(RECORDED INFORMATION Opens)

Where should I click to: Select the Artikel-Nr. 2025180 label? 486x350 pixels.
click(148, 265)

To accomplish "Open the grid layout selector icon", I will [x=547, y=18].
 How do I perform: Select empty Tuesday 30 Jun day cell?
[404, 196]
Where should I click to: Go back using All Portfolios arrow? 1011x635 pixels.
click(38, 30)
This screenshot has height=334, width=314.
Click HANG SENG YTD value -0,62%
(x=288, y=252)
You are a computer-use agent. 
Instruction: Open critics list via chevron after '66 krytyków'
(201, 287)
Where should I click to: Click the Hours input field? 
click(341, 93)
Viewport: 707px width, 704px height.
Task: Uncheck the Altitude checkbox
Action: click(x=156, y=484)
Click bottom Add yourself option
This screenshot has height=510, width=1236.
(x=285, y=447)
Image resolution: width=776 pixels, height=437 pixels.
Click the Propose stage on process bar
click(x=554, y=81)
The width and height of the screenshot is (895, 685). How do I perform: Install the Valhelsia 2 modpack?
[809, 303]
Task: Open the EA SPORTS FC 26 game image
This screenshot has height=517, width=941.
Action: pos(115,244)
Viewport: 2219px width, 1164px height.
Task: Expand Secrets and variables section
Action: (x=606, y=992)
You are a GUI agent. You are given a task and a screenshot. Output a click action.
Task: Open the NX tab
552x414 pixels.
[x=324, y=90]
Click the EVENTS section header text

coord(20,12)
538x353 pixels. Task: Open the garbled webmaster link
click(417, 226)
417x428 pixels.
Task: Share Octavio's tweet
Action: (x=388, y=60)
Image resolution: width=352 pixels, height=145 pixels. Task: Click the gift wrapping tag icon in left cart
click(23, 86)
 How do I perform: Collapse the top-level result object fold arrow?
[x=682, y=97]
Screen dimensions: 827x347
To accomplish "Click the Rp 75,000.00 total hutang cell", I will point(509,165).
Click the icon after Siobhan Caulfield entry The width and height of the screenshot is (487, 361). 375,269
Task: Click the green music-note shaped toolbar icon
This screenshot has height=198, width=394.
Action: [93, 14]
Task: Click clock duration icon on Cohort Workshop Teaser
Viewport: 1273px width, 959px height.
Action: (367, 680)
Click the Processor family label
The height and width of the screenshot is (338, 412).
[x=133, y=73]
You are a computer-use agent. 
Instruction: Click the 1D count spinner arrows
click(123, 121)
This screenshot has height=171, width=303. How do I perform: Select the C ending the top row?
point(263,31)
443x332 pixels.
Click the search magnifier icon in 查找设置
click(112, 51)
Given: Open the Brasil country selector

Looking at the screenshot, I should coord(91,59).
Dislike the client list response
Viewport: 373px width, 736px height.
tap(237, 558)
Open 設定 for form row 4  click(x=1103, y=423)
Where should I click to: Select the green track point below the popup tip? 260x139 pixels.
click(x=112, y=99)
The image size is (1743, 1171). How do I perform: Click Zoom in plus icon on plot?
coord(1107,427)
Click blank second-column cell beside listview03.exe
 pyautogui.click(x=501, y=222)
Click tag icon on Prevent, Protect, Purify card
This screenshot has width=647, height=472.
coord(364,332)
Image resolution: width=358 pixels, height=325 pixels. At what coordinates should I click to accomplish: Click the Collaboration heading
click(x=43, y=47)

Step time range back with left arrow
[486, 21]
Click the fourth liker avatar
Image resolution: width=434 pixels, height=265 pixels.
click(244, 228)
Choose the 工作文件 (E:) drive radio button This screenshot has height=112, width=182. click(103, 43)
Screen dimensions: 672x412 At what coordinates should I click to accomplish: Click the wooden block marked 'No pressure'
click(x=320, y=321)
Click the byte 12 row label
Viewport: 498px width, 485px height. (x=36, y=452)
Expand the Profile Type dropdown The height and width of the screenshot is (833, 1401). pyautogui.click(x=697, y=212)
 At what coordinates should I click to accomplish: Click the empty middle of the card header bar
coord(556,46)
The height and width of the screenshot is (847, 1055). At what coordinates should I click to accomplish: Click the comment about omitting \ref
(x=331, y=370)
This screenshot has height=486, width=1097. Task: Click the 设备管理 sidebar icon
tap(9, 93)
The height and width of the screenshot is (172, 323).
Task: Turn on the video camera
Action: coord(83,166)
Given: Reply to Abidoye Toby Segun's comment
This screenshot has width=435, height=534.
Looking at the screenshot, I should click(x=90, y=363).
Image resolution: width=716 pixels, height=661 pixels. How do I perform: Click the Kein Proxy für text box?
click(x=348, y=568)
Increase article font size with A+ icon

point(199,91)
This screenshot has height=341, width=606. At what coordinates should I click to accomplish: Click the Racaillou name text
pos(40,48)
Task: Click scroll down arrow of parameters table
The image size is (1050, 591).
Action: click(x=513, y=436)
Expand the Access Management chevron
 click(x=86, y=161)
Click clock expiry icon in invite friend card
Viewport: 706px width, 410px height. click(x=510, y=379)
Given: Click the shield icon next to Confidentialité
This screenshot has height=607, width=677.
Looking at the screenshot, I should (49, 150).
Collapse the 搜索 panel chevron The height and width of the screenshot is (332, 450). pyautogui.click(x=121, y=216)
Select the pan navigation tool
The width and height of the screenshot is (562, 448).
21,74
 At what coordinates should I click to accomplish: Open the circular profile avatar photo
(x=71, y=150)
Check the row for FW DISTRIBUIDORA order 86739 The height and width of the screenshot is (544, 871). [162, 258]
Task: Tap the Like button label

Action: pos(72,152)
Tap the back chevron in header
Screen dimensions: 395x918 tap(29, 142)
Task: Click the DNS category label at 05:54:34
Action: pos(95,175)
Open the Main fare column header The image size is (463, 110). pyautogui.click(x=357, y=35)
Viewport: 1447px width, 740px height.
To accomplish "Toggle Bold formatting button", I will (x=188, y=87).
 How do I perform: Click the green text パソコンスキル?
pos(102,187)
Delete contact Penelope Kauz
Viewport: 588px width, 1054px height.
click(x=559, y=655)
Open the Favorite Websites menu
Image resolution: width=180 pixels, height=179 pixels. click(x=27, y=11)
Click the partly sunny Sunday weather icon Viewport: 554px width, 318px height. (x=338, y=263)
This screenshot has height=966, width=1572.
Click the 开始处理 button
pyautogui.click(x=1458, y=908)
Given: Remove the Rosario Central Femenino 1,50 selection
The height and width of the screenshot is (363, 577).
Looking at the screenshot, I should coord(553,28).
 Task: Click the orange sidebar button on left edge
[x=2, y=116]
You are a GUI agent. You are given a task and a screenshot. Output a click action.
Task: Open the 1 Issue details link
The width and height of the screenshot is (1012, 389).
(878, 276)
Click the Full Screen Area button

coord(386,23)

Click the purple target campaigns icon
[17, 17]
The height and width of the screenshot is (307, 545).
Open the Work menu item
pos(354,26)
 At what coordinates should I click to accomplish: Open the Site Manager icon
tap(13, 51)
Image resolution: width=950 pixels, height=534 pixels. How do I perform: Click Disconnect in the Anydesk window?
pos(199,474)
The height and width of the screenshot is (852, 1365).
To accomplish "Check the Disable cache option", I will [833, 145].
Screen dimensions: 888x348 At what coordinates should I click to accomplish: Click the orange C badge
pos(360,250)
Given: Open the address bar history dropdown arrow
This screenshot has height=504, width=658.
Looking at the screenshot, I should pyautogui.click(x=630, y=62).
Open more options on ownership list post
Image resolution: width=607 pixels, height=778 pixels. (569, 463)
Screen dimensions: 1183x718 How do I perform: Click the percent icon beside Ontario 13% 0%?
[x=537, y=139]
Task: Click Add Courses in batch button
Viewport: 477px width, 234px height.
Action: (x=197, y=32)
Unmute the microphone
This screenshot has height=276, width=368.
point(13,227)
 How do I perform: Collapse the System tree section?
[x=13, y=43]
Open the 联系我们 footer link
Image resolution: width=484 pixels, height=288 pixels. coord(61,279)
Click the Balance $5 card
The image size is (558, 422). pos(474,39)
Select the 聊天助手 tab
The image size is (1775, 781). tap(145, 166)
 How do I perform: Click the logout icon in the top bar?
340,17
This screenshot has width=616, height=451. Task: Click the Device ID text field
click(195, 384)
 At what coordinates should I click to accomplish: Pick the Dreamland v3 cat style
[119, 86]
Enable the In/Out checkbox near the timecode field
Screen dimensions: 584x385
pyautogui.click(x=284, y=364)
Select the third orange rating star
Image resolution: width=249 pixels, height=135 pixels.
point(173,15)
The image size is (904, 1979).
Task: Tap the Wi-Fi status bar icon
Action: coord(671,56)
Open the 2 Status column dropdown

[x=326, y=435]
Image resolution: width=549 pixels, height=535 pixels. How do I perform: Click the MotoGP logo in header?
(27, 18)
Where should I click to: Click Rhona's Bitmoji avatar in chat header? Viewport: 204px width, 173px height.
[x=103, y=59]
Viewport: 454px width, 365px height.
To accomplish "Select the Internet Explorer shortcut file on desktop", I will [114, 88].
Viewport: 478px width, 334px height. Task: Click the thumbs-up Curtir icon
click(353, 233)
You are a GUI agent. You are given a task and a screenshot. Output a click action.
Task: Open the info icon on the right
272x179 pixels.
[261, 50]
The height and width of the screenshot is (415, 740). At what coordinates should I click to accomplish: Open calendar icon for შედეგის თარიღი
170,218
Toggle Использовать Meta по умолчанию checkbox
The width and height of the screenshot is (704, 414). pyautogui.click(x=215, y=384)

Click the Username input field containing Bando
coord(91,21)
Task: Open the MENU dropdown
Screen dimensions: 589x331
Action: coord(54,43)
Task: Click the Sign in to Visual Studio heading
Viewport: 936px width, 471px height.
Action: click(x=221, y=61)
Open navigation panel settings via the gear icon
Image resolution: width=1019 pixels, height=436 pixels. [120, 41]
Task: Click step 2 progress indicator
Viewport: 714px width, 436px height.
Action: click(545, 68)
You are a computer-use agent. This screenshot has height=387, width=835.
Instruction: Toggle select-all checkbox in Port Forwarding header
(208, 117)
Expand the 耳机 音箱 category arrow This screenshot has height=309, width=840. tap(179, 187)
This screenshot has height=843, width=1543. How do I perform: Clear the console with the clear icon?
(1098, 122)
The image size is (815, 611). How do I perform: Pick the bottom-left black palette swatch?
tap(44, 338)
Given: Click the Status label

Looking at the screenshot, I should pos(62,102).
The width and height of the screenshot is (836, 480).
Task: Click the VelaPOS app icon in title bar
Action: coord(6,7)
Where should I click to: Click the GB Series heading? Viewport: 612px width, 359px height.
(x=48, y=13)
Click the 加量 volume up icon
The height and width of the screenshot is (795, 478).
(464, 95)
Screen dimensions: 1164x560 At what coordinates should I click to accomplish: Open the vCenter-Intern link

(RECORDED INFORMATION Closes)

PROBLEM TO WORK ON - From the entries above, write out only the lines starting at the line that holds "This screenshot has height=341, width=606." and ending at the line that holds "Viewport: 1447px width, 740px height.", keeping both and matching them exactly.

SOLUTION TO THIS PROBLEM -
This screenshot has height=341, width=606. At what coordinates should I click to accomplish: Click the Racaillou name text
pos(40,48)
Task: Click scroll down arrow of parameters table
The image size is (1050, 591).
Action: click(x=513, y=436)
Expand the Access Management chevron
 click(x=86, y=161)
Click clock expiry icon in invite friend card
Viewport: 706px width, 410px height. click(x=510, y=379)
Given: Click the shield icon next to Confidentialité
This screenshot has height=607, width=677.
Looking at the screenshot, I should (49, 150).
Collapse the 搜索 panel chevron The height and width of the screenshot is (332, 450). pyautogui.click(x=121, y=216)
Select the pan navigation tool
The width and height of the screenshot is (562, 448).
21,74
 At what coordinates should I click to accomplish: Open the circular profile avatar photo
(x=71, y=150)
Check the row for FW DISTRIBUIDORA order 86739 The height and width of the screenshot is (544, 871). [162, 258]
Task: Tap the Like button label

Action: pos(72,152)
Tap the back chevron in header
Screen dimensions: 395x918 tap(29, 142)
Task: Click the DNS category label at 05:54:34
Action: pos(95,175)
Open the Main fare column header The image size is (463, 110). pyautogui.click(x=357, y=35)
Viewport: 1447px width, 740px height.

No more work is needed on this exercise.